Double-click a texture in the Layers panel to open it for editing.
Create UV Overlays is only enabled when a texture map is open and is the active window.
Choose 3D > Create UV Overlays, then select an overlay option.
Shows edge data of the UV mapping.
Shows model areas using a solid rendering mode.
Shows geometric normals translated to RGB values, where R=X, G=Y, and B=Z.
UV overlays are added as additional layers in the Layers panel for the texture file. You can show, hide, move, or delete a UV overlay. The overlays appear on the model surface when you close and save the texture file, or switch from the texture file to the associated 3D layer (the texture file is auto saved).
Delete or hide UV overlays before performing a final render.
Occasionally you may open a 3D model whose textures are poorly mapped to the underlying model mesh. Poor texture mapping can produce obvious distortions in the surface appearance of the model, such as unwanted seams or areas of stretching or squeezing of the texture pattern. Poor texture mapping can also cause unpredictable results when you paint directly on the model.
To check texture parameterization, open a texture for editing, then apply a UV Overlay to see how the texture aligns with the model surfaces. See Create UV overlays.
The Reparameterization command remaps a texture to the model to correct distortion and create more effective surface coverage.
Open a 3D file with a poorly mapped diffuse texture, and select the 3D layer containing the model.
Choose 3D > Reparameterize.

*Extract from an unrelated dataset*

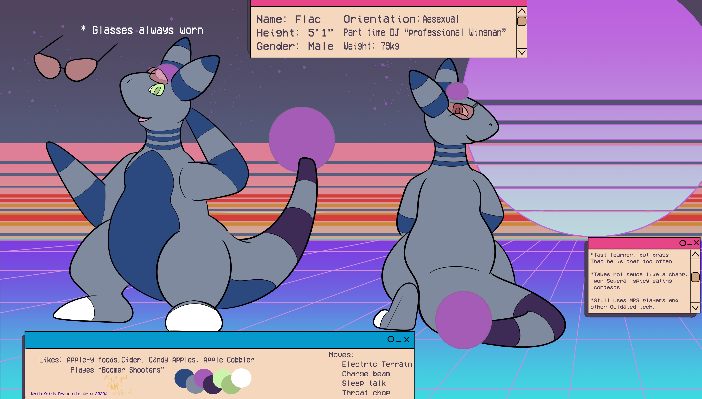This screenshot has height=399, width=702.
Task: Click the circle icon in blue title bar
Action: click(x=391, y=339)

Photoshop notifies you that you are reapplying the texture to the model. Click OK.
Choose a reparameterization option:
Low Distortion keeps the texture pattern more intact, but can create more seams on the model surface.

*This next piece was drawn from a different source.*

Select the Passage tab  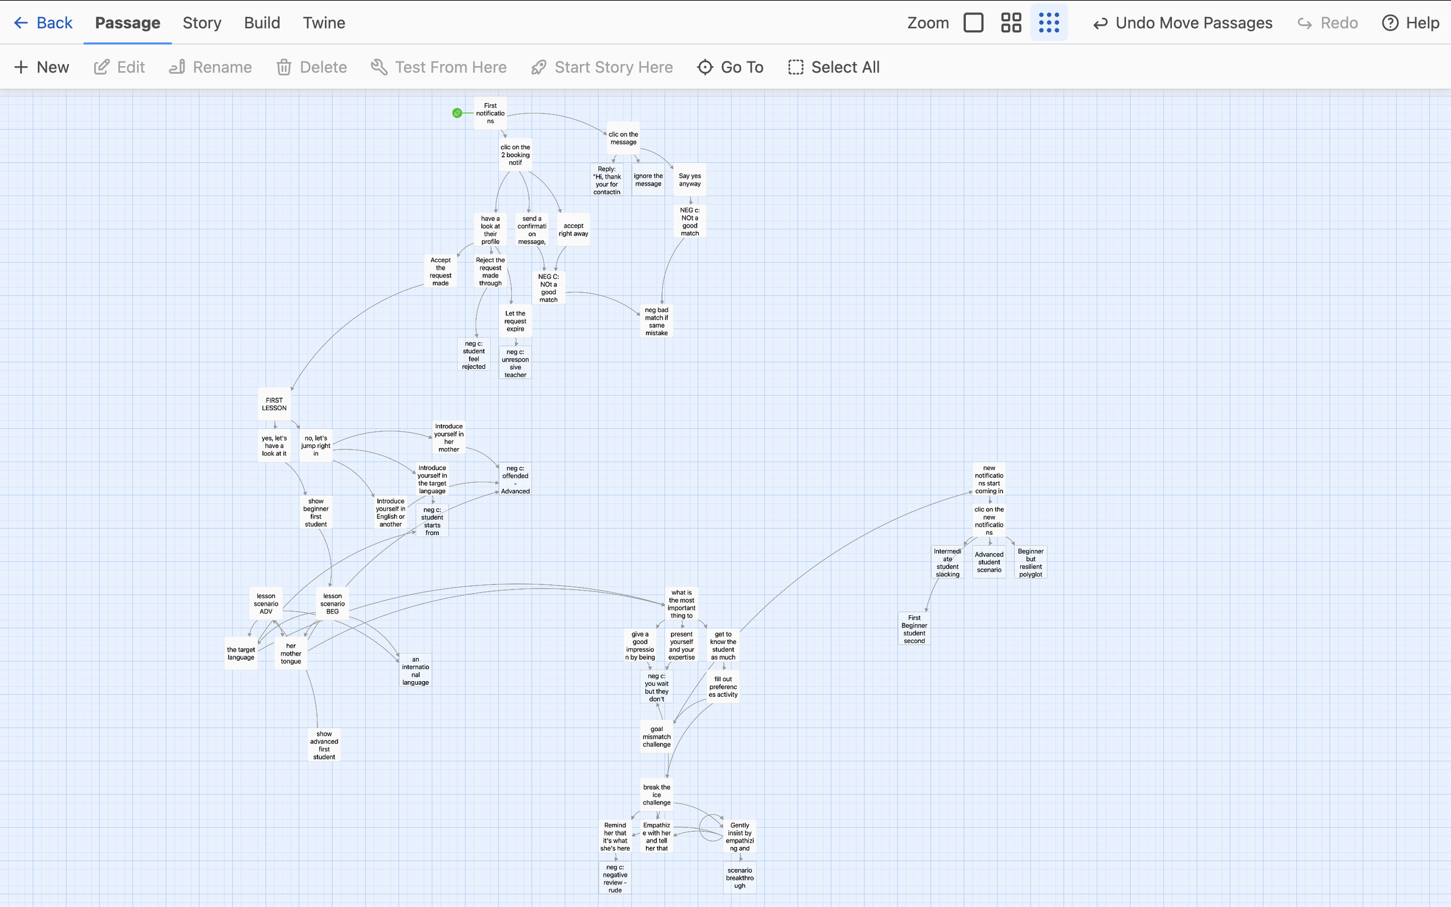pos(128,23)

Fewer Seams minimizes the number of seams that appear on the model. This can produce more stretching or pinching of the texture, depending on the model.
(Optional) If the reparameterization option you chose does not create optimal surface coverage, choose Edit > Undo and try the other option.
You can also use the Reparameterize command to improve the default texture mapping that occurs when you create 3D models from 2D layers. See Create 3D objects from 2D images.
A repeating texture is composed of identical tiles in a grid pattern. A repeating texture can provide more realistic surface coverage of the model, use less storage, and improve rendering performance. You can convert any 2D file into a tiled painting. After previewing how multiple tiles interact in the painting, you save one tile for use as a repeating texture.
To set up a mesh for a repeating texture, use the 3D application that created the model.
Open a 2D file.
Select one or more layers in the file, then choose 3D > New Tiled Painting.
The 2D file is converted to a 3D plane containing nine identical tiles of the original content. Image dimensions remain the same.
Edit the tiled texture with painting tools, filters, or other techniques. (Changes you make to one tile automatically appear in the others.)
Save a single tile as a 2D image: In the Materials section of the 3D panel, choose Open Texture from the Diffuse menu . Then choose File > Save As, and specify a name, location, and format.
Unless you plan to use the original, nine-tile painting independently, close it without saving.
To load the tile as a repeating texture, open a 3D model file. In the Materials section of the 3D panel, choose Load Texture from the Diffuse menu, and select the file you saved above.